Nel caso del rapporto tra le scelte individuali e le scelte aggregate non ha molto senso dire che l’agire collettivo non è ancorato alla razionalità economica. Per gli economisti, infatti, non vale una distinzione che è cruciale per gli psicologi. Un conto è adottare consapevolmente una regola, per esempio una strategia di investimento, un conto è adeguarsi a essa. Una mela cha cade a terra da una pianta segue la forza di gravità, ma non si rende conto di seguirla.

La letteratura sul pensiero implicito mostra che la nostra mente è bravissima nel riconoscere l’andamento di serie storiche di dati, anche molto complesse, ma non sappiamo descrivere quello che siamo in grado di fare, come quando andiamo in bicicletta. In altre parole, sappiamo usare regole senza essere capaci  di formulare in modo esplicito le regole stesse.

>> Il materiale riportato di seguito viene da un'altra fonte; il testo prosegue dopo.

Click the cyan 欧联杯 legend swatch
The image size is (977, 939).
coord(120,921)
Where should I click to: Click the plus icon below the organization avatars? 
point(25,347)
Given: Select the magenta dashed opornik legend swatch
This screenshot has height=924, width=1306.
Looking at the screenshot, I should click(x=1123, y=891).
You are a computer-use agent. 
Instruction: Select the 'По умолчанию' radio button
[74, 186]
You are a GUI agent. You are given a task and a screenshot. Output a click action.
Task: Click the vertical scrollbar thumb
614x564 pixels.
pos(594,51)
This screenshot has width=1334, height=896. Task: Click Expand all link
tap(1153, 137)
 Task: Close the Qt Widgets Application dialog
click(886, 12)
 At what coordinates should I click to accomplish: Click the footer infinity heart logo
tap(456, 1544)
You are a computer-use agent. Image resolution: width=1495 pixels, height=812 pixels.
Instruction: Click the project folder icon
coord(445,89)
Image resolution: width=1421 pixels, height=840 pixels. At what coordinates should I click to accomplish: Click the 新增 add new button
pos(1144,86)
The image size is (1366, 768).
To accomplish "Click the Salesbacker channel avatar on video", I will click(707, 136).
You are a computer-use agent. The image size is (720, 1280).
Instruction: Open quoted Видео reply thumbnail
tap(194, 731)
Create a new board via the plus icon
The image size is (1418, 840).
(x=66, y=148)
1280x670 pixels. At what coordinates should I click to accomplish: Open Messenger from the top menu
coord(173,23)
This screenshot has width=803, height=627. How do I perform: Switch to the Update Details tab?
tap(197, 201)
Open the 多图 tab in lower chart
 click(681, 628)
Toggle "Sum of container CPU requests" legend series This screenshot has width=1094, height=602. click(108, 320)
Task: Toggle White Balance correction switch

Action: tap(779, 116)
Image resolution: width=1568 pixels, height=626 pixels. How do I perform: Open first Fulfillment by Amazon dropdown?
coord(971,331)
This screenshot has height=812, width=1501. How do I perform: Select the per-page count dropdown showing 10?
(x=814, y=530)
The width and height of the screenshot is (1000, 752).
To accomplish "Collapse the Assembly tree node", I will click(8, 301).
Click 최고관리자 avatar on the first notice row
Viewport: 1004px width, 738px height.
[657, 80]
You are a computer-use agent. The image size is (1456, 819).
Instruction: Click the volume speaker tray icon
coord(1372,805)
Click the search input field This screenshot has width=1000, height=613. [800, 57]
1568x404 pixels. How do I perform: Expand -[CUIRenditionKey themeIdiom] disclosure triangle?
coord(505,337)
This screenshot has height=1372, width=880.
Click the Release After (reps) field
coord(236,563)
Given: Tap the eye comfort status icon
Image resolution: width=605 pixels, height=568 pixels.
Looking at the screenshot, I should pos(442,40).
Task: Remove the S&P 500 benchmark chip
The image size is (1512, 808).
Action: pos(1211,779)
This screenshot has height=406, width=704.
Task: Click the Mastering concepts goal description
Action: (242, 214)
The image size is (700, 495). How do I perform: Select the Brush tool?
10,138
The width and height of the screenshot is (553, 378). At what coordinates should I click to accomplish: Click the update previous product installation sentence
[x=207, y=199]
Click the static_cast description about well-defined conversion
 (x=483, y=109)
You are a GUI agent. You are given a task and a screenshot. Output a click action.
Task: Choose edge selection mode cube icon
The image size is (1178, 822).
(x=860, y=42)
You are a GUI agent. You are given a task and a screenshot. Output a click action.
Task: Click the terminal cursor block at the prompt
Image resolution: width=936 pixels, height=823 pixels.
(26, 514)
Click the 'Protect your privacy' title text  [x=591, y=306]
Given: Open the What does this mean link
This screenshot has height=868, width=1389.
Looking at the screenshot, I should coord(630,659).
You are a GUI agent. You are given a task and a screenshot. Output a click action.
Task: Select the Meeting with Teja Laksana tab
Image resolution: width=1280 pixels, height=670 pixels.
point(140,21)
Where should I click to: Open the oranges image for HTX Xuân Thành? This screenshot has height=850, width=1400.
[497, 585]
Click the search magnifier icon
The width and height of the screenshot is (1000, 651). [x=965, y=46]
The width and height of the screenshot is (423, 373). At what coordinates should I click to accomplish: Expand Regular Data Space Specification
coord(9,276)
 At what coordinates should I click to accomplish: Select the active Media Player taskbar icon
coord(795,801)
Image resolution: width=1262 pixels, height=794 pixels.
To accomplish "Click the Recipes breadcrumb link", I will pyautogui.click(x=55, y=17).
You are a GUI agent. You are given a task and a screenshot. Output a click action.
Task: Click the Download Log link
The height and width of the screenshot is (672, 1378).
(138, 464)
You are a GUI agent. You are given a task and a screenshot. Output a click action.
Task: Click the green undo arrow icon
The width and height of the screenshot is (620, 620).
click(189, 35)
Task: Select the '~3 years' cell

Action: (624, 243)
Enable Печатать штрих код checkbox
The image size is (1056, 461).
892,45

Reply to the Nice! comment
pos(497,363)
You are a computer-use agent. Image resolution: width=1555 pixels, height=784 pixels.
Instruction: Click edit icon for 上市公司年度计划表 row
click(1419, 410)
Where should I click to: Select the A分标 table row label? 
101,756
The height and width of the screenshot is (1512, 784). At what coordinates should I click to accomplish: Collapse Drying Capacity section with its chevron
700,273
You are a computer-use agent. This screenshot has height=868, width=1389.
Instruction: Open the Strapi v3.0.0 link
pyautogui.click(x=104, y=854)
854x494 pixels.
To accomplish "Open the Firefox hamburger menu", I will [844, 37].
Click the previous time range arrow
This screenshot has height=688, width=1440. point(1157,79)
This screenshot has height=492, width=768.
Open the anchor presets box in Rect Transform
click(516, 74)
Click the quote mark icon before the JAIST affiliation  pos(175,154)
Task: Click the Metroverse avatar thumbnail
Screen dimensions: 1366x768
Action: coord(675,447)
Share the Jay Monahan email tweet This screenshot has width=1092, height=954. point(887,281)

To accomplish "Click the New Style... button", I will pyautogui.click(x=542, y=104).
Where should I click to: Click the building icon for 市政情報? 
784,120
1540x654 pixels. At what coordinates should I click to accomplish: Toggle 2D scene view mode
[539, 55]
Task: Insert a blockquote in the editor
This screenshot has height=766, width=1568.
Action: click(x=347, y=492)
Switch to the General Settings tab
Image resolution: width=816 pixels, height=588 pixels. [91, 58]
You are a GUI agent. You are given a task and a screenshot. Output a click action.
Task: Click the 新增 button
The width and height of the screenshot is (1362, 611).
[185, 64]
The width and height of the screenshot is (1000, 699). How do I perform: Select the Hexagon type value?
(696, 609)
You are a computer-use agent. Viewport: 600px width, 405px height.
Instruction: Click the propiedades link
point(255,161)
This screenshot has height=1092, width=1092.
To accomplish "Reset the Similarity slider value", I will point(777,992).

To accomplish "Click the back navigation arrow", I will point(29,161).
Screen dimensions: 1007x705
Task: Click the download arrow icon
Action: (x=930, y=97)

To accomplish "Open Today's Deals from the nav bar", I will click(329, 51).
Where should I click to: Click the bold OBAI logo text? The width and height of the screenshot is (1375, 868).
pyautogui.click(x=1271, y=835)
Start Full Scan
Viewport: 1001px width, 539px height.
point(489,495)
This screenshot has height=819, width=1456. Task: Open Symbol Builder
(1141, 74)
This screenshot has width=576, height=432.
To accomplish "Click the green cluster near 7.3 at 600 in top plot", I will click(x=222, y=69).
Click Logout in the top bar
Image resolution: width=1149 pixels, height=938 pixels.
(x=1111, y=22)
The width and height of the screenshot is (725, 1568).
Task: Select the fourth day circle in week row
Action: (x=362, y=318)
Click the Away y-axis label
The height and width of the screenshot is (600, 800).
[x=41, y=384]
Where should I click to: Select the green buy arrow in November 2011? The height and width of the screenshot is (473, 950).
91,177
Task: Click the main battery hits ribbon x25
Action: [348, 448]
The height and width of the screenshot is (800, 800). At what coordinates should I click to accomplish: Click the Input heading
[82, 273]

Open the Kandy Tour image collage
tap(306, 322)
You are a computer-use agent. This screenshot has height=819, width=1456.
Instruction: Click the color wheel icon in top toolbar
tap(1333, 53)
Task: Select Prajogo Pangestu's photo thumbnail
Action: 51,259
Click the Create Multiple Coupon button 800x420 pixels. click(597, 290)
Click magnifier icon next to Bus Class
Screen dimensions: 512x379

Tornando all’andamento dei dati aggregati, non possiamo disinvoltamente interpretare le serie storiche come se queste fossero in grado di evidenziare un eventuale scarto dalla razionalità economica, che corrisponde a un ipotetico individuo sempre consapevole. Non sappiamo se un andamento del mercato che sembra seguire una regola psicologica (per esempio: avidità mentre sale, paura quando scende) la segua veramente o semplicemente sia interpretato a posteriori come se la seguisse.
La distinzione tra pensiero implicito ed esplicito può sembrare ovvia. E tuttavia essa costituisce un nodo metodologico per la finanza comportamentale.  Quando emergono gli effetti aggregati di scelte compiute da individui singoli (anche scelte di milioni di individui, per esempio quando si tratta di entrare o uscire dai mercati azionari), possiamo leggere l’andamento del timing di entrata-uscita dai mercati come se gli individui, che si sono adeguati a esso, fossero irrazionali.
Le cose sono purtroppo più complesse. Se un individuo decide sulla base della sua esperienza passata – o meglio, del rapporto di frequenze tra successi e insuccessi da lui esperiti – e se quest’individuo prova un’emozione negativa quando le cose vanno male e quindi soffre, allora egli si troverà a fare scelte che, una volta aggregate, possano apparire come irrazionali.
Tali però non appaiono più se si percorre la strada inversa: dai dati aggregati si risale alle radici individuali, al funzionamento della mente degli individui. Questo è uno degli scopi teorici della finanza comportamentale: mostrare come scelte oggi apparentemente inadeguate siano il risultato di strategie individuali che sono state efficaci per decine di migliaia di anni e che, purtroppo, oggi non  funzionano più in questi nuovi scenari decisionali.